Bisnis.com, JAKARTA — Korban berinisial DAD dalam kasus dugaan penganiyaan yang dilakukan oleh anak bos toko roti dengan inisial GSH, menceritakan kronologi kejadian pahit yang dialaminya di depan Komisi III DPR RI.
DAD menjelaskan kejadian pada 17 Oktober 2024 pukul 21:00 WIB itu bermula saat dirinya menolak mengantarkan pesanan makanan GSH ke kamar pribadinya. DAD merasa bahwa itu bukanlah tugasnya, maka dari itu dia menolak melakukan hal tersebut.
Tak hanya itu, sebelum kejadian ini berlangsung pun DAD juga mengemukakan dirinya pernah disebut miskin, babu dan bahkan karena miskin tidak bisa memasukkan GSH ke penjara, lantaran GSH mengklaim dirinya kebal hukum.

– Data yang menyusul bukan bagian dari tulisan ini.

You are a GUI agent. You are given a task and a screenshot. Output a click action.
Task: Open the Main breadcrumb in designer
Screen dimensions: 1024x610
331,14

Akibat dari hal tersebut, DAD ingin mengajukan pengunduran diri (resign) dari toko roti itu, tetapi ditahan oleh adiknya GSH. Setelah itu, DAD bersama karyawan lain meminta untuk membuat perjanjian tidak mengantarkan makanan lagi ke GSH.
“Pas saya nolak berkali-kali, dia ngelempar saya pakai patung, bangku, mesin EDC BCA. Habis itu saya ditarik sama ayahnya si pelaku. Terus karena HP sama tas saya masih di dalam, akhirnya saya balik lagi ke dalam, tapi saya malah dilempari lagi pakai kursi,” ujarnya, dalam ruang Komisi III DPR RI, Kompleks Parlemen, Senayan, Jakarta Pusat, pada Selasa (17/12/2024).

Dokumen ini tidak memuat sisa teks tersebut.